American baseball player (1863–1927)

William Crawford "Uncle Bill" Alvord (August 10, 1863 in St. Louis, Missouri – April 7, 1927 in St. Petersburg, Florida) was an American professional baseball third baseman. He played all or part of five seasons in Major League Baseball between 1885 and 1893.

Alvord made his major league debut in 1885, his first professional season, appearing in two games for the National League St. Louis Maroons, which had played the previous year in the short-lived Union Association. He was one of several players the Maroons tried in place of their regular third baseman, Ed Caskin, who was in the midst of a poor season in which he batted just .179. However, Alvord was unable to get a hit in his two games, and he returned to the minor leagues for the next several seasons.

Alvord's next chance in the majors came in 1889 with the Kansas City Cowboys, a team in the American Association, who acquired him from the minor league Toledo Black Pirates for second baseman Sam Barkley in July. He soon took over as the team's starting third baseman for Jumbo Davis, who was released a few weeks later.

The Cowboys folded after the season, and Alvord was picked up by the AA's Toledo Maumees, a new team to the league -- but not a new team to Alvord, as they were actually the Black Pirates under a new name in a more prestigious league. 1890 would prove to be Alvord's best season statistically, setting career highs in most categories, including finishing third in the league in triples with 16. The season would not be as good for the Maumees, who folded after a single season, and Alvord's contract was sold to the NL's Cleveland Spiders.

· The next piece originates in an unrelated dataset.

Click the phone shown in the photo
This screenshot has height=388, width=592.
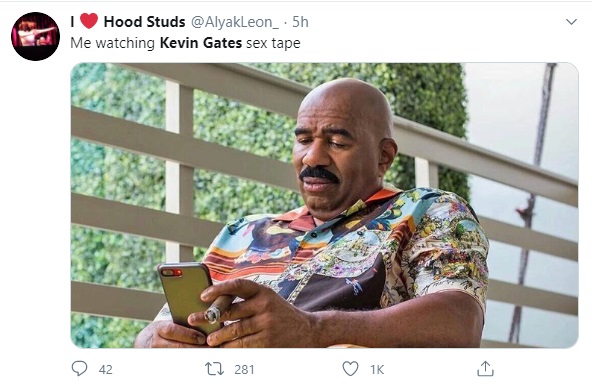point(185,294)
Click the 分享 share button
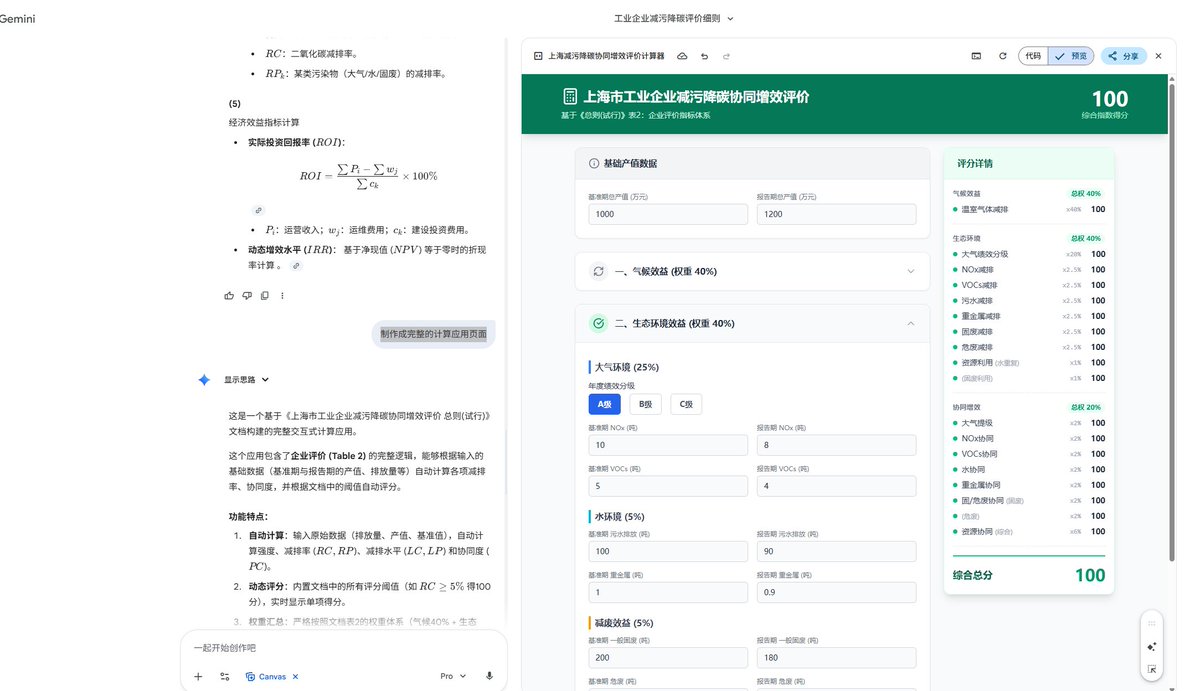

However, after just thirteen games, Alvord was headed back to the AA, as he joined yet another newly-organized team, the Washington Statesmen, who had purchased his contract from Cleveland. He spent the rest of the season as the team's primary third baseman, but his statistics took a nosedive from the previous season. The entire American Association folded after the season, and while the Statesmen made the move to the NL and became the Senators, Alvord would not go with them, as he returned to the minors in 1892. He was given one more chance by the Spiders in 1893, but he lasted just three games in what would wind up as his last season in professional baseball.